# What you have to do:
Which lines in the listing below contain the word "window"? Select each of them and copy it out in full.

[Target position records]
********************
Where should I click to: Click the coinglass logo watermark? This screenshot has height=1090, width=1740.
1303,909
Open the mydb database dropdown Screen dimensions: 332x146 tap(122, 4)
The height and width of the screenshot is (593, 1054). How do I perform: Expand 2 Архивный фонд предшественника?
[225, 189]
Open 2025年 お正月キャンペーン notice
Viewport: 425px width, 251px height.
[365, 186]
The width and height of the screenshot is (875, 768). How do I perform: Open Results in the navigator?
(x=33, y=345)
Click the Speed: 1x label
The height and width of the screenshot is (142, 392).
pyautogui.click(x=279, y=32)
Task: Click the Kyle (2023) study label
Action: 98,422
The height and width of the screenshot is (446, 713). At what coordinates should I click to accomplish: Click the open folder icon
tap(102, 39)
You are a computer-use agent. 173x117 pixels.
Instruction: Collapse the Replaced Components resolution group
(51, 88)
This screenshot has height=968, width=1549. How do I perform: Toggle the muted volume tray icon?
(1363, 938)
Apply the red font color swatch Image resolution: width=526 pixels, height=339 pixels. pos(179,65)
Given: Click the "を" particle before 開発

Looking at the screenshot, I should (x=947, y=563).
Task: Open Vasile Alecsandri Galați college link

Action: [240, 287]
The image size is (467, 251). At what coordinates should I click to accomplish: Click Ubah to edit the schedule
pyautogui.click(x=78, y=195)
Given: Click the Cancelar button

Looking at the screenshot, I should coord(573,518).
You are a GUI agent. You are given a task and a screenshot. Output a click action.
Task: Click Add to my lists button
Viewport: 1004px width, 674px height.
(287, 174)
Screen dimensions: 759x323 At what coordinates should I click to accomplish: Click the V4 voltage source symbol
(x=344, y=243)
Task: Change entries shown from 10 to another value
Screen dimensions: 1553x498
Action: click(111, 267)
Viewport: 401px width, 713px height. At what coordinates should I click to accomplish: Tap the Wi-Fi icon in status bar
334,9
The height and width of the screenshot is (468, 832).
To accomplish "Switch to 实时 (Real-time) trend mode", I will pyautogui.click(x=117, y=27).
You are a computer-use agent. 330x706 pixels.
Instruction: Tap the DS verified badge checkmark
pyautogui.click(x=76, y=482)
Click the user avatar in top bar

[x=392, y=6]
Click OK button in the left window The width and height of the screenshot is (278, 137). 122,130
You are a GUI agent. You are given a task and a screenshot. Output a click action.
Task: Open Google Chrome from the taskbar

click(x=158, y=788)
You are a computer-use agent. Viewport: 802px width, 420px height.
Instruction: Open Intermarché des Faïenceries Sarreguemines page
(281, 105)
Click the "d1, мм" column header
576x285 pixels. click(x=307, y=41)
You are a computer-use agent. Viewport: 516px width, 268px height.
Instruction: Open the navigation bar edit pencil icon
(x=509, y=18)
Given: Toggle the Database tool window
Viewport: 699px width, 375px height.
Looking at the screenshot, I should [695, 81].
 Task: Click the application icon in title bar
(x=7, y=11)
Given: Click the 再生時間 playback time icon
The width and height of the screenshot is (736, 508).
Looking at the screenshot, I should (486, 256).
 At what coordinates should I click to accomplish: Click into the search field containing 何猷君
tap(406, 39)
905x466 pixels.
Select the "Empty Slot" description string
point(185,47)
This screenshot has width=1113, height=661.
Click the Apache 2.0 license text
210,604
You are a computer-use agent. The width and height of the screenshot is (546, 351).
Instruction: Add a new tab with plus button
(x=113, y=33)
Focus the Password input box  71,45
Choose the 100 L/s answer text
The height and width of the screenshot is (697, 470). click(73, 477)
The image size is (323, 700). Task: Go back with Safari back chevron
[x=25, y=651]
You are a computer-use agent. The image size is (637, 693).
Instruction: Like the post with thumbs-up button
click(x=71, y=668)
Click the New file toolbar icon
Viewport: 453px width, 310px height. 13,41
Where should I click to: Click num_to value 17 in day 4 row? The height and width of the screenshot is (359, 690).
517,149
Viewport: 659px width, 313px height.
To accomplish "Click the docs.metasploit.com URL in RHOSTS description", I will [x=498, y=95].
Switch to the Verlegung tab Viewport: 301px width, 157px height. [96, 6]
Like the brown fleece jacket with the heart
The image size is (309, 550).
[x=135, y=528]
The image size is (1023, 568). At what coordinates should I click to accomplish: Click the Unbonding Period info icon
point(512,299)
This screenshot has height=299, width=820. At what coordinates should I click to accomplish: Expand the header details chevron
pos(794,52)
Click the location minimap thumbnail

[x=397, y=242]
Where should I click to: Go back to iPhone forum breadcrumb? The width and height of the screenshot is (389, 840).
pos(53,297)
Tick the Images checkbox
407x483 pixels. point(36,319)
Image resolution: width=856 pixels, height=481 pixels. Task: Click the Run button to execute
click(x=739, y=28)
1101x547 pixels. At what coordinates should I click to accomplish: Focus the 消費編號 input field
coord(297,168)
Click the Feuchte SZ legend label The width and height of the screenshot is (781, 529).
********************
# Answer for the task:
Click OK button in the left window The width and height of the screenshot is (278, 137). 122,130
Given: Toggle the Database tool window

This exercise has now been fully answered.